═══ Dataset ═══

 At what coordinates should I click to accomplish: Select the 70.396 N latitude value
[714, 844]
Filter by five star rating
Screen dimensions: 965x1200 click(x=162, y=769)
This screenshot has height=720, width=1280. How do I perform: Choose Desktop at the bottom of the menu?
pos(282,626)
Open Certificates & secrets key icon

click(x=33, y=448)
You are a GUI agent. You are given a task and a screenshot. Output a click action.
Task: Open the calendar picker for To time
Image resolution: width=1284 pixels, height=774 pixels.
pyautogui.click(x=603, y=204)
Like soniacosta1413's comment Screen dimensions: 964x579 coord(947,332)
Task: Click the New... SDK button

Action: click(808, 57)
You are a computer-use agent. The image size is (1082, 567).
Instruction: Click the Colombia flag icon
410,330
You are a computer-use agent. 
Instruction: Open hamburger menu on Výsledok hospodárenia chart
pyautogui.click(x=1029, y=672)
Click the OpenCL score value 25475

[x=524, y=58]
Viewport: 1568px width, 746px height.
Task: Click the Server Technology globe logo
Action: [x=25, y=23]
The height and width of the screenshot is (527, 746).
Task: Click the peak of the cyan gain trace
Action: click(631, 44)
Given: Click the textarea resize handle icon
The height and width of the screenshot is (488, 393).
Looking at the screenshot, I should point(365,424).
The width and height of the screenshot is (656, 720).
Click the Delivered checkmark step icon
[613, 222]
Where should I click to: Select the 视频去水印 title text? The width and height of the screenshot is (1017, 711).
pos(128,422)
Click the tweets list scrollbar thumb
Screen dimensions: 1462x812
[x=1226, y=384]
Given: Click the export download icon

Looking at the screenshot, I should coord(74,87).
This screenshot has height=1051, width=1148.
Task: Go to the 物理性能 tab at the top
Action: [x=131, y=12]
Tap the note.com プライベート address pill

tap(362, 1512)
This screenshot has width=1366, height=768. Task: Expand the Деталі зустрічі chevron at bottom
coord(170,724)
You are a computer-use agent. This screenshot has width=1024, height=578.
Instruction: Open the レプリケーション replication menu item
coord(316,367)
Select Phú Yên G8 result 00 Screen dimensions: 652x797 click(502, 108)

═══

### Exercise requirements
Among the lines above, find the ones containing "agent" and copy them.

### The completed task
You are a GUI agent. You are given a task and a screenshot. Output a click action.
You are a computer-use agent. The image size is (1082, 567).
You are a computer-use agent. 
You are a computer-use agent. This screenshot has width=1024, height=578.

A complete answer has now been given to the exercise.